仿若根本没意识到众人探在身上象是问诊的目光,萧泽继续平静地说道:“因此象刘红梅这样曾领兵作反的女人,儿臣与几个弟弟都不宜收用。否则,若是有日……若有日,朝中议立新储,难免还得再伤筋动骨地清理一次诸王后院。”
“你们给我出去!”,御座上的皇帝暴跳而起,直接赶了房中被太子大胆放言吓呆住的众臣。
不过是议着一桩婚而已,可到最后,听到的尽是些什么?
脸上尽显惶色的大臣们被侍卫们引至了西厢的一间空屋,面面相觑地相互无声相询,实在无法接受太子方才的惊人言行。

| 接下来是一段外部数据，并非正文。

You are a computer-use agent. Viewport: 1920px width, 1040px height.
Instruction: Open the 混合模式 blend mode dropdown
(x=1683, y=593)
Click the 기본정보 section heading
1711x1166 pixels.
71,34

“若……那个真……在那之前,老夫觉着诸王手上军权相衡或是全无,才更好些。”
“大军和几个皇子现可都在南边,云锦帆若有伏兵阻江,却是麻烦……”
冷场了好半响,一屋子的大臣开始隐隐涩涩,高深莫测地谈起了他们想到的一些问题。
太子的亲舅舅徐世达独坐向隅,一声不吭,满心满肺尽是惊恐。
他暗自大胆猜过太子外甥实是对另一个外甥媳妇有着不该有的想头,所以总是明里暗里护着让着。
这一次萧泽自暴的事实,实打实地吓着他了。
可吓过再一细想,就觉得处处不对了。
若真的太子岁寿天不假年,那么从徐家利益,接任的继承者应当是同样嫡出的六皇子才好。
按着太子的意思,并不想让萧泓通过联姻得了云锦帆的兵力襄助?
徐世达暗掐手指,掌心见血,直盼着时光早过,好早些去见皇后姐姐问个究竟。